[Saved data entries]
►

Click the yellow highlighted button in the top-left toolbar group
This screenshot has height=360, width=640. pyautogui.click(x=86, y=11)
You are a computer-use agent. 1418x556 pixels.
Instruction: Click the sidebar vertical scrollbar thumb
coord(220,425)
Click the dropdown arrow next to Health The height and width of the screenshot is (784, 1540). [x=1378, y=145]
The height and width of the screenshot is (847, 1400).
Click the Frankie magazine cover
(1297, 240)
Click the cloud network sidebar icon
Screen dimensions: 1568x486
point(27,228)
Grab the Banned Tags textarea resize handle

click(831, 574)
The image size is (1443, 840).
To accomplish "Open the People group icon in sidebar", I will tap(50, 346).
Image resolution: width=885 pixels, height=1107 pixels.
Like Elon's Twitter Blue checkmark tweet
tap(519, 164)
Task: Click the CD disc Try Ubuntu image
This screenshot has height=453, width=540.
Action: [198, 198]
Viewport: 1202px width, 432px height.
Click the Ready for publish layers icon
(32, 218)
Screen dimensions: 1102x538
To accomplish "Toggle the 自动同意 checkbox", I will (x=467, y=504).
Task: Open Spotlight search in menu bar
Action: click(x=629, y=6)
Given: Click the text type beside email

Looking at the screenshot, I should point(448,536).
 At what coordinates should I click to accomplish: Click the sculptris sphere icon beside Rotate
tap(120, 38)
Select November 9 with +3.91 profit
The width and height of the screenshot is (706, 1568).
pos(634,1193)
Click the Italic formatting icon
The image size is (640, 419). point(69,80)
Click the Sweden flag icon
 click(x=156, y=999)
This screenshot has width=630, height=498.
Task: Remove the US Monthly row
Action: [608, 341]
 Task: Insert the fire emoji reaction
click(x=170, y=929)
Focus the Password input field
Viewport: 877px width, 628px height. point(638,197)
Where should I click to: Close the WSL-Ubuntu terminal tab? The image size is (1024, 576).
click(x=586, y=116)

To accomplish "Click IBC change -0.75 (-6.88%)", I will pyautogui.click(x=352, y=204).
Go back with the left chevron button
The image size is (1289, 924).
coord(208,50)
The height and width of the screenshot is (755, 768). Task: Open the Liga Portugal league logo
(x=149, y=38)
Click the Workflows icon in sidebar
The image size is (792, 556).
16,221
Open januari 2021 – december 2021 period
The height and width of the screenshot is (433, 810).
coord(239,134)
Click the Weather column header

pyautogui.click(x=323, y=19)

◄

Instruction: Can you rewrite the lines of the listing above as a numbered list, leaving out the blank lines?

Answer to the problem:
1. Click the yellow highlighted button in the top-left toolbar group
2. This screenshot has height=360, width=640. pyautogui.click(x=86, y=11)
3. You are a computer-use agent. 1418x556 pixels.
4. Instruction: Click the sidebar vertical scrollbar thumb
5. coord(220,425)
6. Click the dropdown arrow next to Health The height and width of the screenshot is (784, 1540). [x=1378, y=145]
7. The height and width of the screenshot is (847, 1400).
8. Click the Frankie magazine cover
9. (1297, 240)
10. Click the cloud network sidebar icon
11. Screen dimensions: 1568x486
12. point(27,228)
13. Grab the Banned Tags textarea resize handle
14. click(831, 574)
15. The image size is (1443, 840).
16. To accomplish "Open the People group icon in sidebar", I will tap(50, 346).
17. Image resolution: width=885 pixels, height=1107 pixels.
18. Like Elon's Twitter Blue checkmark tweet
19. tap(519, 164)
20. Task: Click the CD disc Try Ubuntu image
21. This screenshot has height=453, width=540.
22. Action: [198, 198]
23. Viewport: 1202px width, 432px height.
24. Click the Ready for publish layers icon
25. (32, 218)
26. Screen dimensions: 1102x538
27. To accomplish "Toggle the 自动同意 checkbox", I will (x=467, y=504).
28. Task: Open Spotlight search in menu bar
29. Action: click(x=629, y=6)
30. Given: Click the text type beside email
31. Looking at the screenshot, I should point(448,536).
32.  At what coordinates should I click to accomplish: Click the sculptris sphere icon beside Rotate
33. tap(120, 38)
34. Select November 9 with +3.91 profit
35. The width and height of the screenshot is (706, 1568).
36. pos(634,1193)
37. Click the Italic formatting icon
38. The image size is (640, 419). point(69,80)
39. Click the Sweden flag icon
40.  click(x=156, y=999)
41. This screenshot has width=630, height=498.
42. Task: Remove the US Monthly row
43. Action: [608, 341]
44.  Task: Insert the fire emoji reaction
45. click(x=170, y=929)
46. Focus the Password input field
47. Viewport: 877px width, 628px height. point(638,197)
48. Where should I click to: Close the WSL-Ubuntu terminal tab? The image size is (1024, 576).
49. click(x=586, y=116)
50. To accomplish "Click IBC change -0.75 (-6.88%)", I will pyautogui.click(x=352, y=204).
51. Go back with the left chevron button
52. The image size is (1289, 924).
53. coord(208,50)
54. The height and width of the screenshot is (755, 768). Task: Open the Liga Portugal league logo
55. (x=149, y=38)
56. Click the Workflows icon in sidebar
57. The image size is (792, 556).
58. 16,221
59. Open januari 2021 – december 2021 period
60. The height and width of the screenshot is (433, 810).
61. coord(239,134)
62. Click the Weather column header
63. pyautogui.click(x=323, y=19)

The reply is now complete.